Faute de ces monographies, cependant nous pouvons du moins essayer de tracer une esquisse de la condition de la femme à travers les différentes coutumes et dans les diverses classes de la société. Nous disposons pour cela de sources assez nombreuses et, pour la plupart, au point de vue qui nous occupe, encore peu exploitées.

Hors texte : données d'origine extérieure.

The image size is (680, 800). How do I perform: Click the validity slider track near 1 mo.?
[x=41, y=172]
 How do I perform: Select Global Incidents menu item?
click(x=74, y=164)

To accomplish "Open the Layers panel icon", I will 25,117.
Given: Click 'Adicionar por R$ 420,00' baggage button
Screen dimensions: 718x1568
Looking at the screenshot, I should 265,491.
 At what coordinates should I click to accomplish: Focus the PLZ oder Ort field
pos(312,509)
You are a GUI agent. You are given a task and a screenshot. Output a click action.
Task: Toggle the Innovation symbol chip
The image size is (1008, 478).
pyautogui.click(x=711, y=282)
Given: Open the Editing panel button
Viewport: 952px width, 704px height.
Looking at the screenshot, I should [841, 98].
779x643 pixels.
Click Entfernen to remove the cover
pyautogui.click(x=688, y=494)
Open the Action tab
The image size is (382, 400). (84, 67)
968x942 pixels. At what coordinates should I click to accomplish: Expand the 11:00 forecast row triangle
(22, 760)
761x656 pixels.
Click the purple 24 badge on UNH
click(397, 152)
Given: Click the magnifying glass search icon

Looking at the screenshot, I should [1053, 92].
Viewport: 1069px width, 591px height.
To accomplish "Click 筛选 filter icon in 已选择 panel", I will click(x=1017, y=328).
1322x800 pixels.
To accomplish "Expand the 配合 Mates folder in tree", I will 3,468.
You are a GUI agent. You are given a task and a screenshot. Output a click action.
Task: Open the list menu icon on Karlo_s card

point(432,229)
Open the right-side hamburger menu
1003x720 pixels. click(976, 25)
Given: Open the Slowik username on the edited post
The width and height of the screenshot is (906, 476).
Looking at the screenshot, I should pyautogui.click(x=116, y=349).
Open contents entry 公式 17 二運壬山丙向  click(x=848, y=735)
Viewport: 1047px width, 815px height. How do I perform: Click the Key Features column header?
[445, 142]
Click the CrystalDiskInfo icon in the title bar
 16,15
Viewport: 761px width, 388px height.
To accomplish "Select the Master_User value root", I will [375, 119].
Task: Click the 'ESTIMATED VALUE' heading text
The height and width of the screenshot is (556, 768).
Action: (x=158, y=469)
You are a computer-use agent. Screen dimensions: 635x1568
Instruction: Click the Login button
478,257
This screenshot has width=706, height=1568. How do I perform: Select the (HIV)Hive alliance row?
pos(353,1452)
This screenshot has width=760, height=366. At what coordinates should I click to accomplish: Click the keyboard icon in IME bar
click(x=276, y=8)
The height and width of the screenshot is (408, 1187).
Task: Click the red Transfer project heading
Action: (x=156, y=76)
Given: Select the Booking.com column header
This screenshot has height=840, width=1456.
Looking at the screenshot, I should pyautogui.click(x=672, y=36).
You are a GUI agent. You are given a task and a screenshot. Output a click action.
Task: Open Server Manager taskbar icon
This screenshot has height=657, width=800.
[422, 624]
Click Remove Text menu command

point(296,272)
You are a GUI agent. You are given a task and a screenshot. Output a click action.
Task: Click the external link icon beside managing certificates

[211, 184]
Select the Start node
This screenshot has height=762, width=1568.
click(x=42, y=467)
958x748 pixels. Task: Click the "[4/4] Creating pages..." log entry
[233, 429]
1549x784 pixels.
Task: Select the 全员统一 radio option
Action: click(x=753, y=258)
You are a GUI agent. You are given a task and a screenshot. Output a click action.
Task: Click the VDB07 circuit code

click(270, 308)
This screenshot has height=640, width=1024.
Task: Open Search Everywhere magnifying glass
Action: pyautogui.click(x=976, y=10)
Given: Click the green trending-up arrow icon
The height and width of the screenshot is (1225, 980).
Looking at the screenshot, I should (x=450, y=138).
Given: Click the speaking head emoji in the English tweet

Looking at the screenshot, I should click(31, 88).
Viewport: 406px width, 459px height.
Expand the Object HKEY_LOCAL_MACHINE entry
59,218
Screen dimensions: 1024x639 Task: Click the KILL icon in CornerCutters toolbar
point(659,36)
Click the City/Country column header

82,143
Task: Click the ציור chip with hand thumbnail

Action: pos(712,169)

Les lois et décrets relatifs aux femmes (ils sont assez nombreux depuis le xive siècle) complétés par les manuels de droit et les dictionnaires de jurisprudence qui, sur chaque point important établissent le droit le plus généralement en vigueur, confrontent les différentes coutumes, citent les arrêts des cours et parlements, nous permettent d’apercevoir dans sa complexité et sa variété la condition juridique de la femme, sa place dans la législation, de préciser quels droits elle possède, quelles restrictions la loi apporte à sa liberté. Mais l’étude des lois et de leur application ne saurait nous donner de la femme du xviiie siècle qu’une image incomplète et souvent déformée. Aurions-nous une idée juste du rôle des femmes françaises ou anglaises au xixe et au xxe siècle si l’on s’en tenait à l’étude de la législation ? Il suffit de poser la question.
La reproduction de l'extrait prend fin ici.